Zmarszczyłem brwi w zamyśleniu, zastanawiając nad tym,
czego najbardziej chciałbym się dowiedzieć. Lailah, której na szczęście nic nie
było, przytoczyła mi troszkę więcej wspomnień, jeżeli chodzi o moją rolę pasterza.
Dowiedziałem się o helionach, o działaniu paktów i o tym, że dzięki pomocy jej
i Mikleo oczyszczałem te dziwne stwory ze zła. Mikleo z kolei skupiał się bardziej
na tym, bym przypomniał sobie to, kim jestem, więc może powinienem pytać jego o
rzeczy prywatne.
- Od jak dawna jesteśmy razem? – spytałem, wpatrując
się w niego z uwagą i od czasu do czasu popijając ciepły napój.
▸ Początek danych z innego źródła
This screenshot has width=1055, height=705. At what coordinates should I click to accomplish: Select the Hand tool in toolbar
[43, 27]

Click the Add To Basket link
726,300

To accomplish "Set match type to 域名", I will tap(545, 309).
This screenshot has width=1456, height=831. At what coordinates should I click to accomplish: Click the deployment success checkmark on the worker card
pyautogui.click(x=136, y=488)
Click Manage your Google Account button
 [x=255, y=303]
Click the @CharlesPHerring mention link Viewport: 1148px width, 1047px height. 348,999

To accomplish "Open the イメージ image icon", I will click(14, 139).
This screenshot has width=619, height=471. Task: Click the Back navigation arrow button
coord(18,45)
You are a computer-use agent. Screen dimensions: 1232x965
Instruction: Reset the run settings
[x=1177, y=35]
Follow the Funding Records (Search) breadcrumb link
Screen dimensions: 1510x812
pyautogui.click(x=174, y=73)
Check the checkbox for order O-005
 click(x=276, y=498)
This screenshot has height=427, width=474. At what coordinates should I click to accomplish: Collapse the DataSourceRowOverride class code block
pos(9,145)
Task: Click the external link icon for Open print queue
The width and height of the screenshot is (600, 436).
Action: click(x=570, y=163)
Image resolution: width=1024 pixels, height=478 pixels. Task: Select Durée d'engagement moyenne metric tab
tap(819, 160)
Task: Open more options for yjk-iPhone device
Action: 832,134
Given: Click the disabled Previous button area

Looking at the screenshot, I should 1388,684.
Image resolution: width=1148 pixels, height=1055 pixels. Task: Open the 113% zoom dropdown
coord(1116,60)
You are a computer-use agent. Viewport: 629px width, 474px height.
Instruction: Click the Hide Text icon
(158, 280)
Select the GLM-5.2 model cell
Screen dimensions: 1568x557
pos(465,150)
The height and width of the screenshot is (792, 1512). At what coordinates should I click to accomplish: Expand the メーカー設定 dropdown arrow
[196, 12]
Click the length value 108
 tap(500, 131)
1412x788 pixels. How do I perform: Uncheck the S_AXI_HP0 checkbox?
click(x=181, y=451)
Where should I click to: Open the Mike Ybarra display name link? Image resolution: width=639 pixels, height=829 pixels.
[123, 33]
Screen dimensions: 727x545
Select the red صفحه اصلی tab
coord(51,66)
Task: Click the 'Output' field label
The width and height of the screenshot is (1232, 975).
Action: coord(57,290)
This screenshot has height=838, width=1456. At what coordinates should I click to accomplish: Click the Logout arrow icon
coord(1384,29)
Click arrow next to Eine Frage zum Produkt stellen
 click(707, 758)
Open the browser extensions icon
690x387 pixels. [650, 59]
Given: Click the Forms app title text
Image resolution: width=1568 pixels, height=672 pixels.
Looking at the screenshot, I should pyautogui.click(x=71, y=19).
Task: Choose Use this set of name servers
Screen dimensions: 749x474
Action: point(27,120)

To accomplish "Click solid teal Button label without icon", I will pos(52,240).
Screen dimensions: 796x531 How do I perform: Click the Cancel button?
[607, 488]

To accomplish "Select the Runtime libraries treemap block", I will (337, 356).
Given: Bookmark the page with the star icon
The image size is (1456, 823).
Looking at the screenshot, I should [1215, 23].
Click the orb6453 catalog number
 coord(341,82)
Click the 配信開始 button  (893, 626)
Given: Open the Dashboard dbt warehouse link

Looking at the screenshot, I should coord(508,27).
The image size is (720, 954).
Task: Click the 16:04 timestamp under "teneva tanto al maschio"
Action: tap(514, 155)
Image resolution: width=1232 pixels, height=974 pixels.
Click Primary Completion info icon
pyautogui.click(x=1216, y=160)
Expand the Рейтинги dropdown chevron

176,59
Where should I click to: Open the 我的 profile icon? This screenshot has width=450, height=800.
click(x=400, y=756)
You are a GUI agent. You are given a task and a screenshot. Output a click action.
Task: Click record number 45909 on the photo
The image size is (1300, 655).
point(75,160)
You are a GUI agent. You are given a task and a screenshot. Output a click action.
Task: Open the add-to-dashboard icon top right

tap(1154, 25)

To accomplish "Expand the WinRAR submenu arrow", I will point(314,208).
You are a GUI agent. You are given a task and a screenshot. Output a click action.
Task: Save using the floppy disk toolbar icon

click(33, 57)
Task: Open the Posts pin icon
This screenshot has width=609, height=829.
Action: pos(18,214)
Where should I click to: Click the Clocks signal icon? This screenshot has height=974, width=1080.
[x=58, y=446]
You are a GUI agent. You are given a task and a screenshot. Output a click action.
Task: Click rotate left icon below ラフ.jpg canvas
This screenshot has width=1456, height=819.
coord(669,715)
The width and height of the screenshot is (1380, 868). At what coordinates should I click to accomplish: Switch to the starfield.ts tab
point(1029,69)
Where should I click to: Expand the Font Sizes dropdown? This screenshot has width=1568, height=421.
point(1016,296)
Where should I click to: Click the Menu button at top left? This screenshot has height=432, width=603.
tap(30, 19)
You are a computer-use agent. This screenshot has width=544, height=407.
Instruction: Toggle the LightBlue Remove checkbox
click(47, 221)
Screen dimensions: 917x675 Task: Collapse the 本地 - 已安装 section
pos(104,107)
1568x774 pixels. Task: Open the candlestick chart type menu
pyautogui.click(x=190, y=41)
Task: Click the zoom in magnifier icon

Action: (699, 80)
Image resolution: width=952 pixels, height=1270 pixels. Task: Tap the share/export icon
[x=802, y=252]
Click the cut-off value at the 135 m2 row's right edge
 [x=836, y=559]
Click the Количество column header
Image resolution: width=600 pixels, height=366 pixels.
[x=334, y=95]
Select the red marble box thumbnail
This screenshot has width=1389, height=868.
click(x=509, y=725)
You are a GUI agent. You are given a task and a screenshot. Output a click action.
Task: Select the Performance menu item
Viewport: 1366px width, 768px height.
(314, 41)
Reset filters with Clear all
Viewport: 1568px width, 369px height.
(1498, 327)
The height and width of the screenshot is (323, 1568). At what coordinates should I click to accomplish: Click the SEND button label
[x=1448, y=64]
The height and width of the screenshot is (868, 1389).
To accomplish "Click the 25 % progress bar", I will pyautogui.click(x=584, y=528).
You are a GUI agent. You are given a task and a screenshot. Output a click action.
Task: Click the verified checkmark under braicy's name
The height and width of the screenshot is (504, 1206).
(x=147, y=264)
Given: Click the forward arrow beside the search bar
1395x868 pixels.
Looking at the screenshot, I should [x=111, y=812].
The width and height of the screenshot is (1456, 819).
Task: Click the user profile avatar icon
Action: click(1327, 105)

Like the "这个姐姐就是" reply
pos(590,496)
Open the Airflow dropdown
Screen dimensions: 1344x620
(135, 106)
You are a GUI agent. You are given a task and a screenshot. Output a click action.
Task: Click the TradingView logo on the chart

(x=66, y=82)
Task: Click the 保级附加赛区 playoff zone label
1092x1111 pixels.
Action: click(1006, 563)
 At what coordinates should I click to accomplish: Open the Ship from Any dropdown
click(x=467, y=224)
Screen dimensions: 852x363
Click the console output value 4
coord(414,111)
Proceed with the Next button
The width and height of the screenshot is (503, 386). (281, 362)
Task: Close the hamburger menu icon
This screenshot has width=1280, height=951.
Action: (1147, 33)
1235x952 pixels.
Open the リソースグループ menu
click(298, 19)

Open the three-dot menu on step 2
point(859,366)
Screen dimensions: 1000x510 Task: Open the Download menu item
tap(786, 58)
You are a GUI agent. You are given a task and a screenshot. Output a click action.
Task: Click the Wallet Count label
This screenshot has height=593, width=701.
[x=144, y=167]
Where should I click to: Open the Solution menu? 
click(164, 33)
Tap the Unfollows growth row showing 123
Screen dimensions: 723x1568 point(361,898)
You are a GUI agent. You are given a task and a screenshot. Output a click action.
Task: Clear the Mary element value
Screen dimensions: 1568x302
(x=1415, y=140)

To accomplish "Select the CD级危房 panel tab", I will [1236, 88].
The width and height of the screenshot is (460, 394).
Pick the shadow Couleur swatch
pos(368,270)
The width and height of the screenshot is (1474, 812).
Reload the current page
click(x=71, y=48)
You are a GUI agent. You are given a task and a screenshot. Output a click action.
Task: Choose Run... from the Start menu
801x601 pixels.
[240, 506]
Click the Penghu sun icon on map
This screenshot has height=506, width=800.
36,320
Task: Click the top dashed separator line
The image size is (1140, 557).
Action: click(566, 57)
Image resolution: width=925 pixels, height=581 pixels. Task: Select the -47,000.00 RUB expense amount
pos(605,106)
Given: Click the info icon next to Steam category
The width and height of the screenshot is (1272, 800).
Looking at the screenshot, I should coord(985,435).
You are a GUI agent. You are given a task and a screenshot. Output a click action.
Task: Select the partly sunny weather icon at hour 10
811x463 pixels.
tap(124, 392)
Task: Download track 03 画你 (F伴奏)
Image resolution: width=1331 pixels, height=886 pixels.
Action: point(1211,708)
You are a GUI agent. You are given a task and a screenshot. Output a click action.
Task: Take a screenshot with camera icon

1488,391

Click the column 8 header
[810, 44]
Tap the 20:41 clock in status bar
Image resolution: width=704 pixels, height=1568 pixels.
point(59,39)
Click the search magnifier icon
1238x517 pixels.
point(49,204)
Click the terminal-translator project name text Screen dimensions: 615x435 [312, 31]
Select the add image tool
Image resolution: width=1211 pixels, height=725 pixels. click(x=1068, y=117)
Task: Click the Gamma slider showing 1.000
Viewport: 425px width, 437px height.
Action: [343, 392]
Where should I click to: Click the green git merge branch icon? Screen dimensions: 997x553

- Małżeństwem jesteśmy stosunkowo niedawno, bo oświadczyłeś
mi się dzień przed twoją wyprawą, na której straciłeś pamięć – chłopak mówił
powoli, jakby się zastanawiał, a ja słuchałem jego słów z uwagą i mu nie
przerywałem. – A jeżeli chodzi tak ogólnie, to od dobrych paru miesięcy. Trudno
mi stwierdzić.
- Ja ci się oświadczyłem? – powtórzyłem, wpatrując się
w niego z niedowierzaniem. – Wow – wyszeptałem, nie mogąc to uwierzyć. Ale
musiałem być pewny swego, skoro wyskoczyłem z takim pomysłem.
- Mnie też wtedy zaskoczyłeś – przyznał, uśmiechając się
delikatnie.
- Często się kochaliśmy? – kontynuowałem, chcąc dowiedzieć
się jak najwięcej. Takie pytania pomogą mi określić obraz naszej relacji. Kiedy
tylko moje słowa dotarły do chłopaka, jego policzki stały się natychmiastowo
czerwone i wbił wzrok gdzieś w bok. Nadal nie potrafiłem zrozumieć, dlaczego
się tak wstydził. – Czy to, że się kochaliśmy, to coś złego i dlatego się tego
tak wstydzisz? – dalej pytałem, delikatnie przekrzywiając głowę. Chciałem po prostu
zrozumieć emocje targające chłopakiem i powód, dla którego się tak wstydził.
Przecież mówienie o tym nie może być bardziej wstydliwe niż robienie tych rzeczy.